The letters were signed by full committee Chairman Greg Walden (R-OR), Communications and Technology Subcommittee Chairman Marsha Blackburn (R-TN), Oversight and Investigations Subcommittee Chairman Gregg Harper (R-MS), and Digital Commerce and Consumer Protection Subcommittee Chairman Bob Latta (R-OH).

The leaders pose to both Mr. Cook and Mr. Page, “Recent reports have also suggested that smartphone devices can, and in some instances, do, collect ‘non-triggered’ audio data from users’ conversations near a smartphone in order to hear a ‘trigger’ phrase, such as ‘okay Google’ or ‘hey Siri.’ It has also been suggested that third party applications have access to and use this ‘non-triggered’ data without disclosure to users.”

The letter to Mr. Cook reads, “In the wake of the privacy scandals that surfaced earlier this year, you made several comments to the press around Apple’s beliefs about privacy, including ‘[w]e’ve never believed that these detailed profiles of people that have incredibly deep personal information that is patched together from several sources should exist.’ However, users have consistently had access to apps through the App Store that you have highlighted as contradictory to Apple’s values, including Google and Facebook apps. Only a few weeks ago Apple announced changes to its App Store rules that were characterized as attempting to limit how much data third-party app developers can collect from Apple device users. These statements and actions raise questions about how Apple device users’ data is protected and when it is shared and compiled.”

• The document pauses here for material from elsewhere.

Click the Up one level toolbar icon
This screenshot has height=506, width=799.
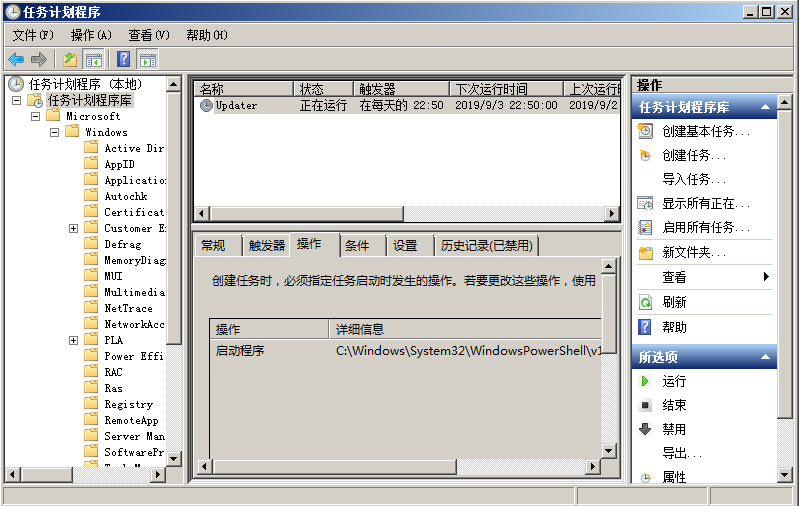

The letter to Mr. Page reads, “In June 2017, Google announced changes to Gmail that would halt scanning the contents of a user’s email to personalize advertisements to ‘keep privacy and security paramount.’ Last week, reports surfaced that in spite of this policy change, Google still permitted third parties to access the contents of users’ emails, including message text, email signatures, and receipt data, to personalize content. In the context of free services offered by third parties, these practices raise questions about how representations made by a platform are carried out in practice.”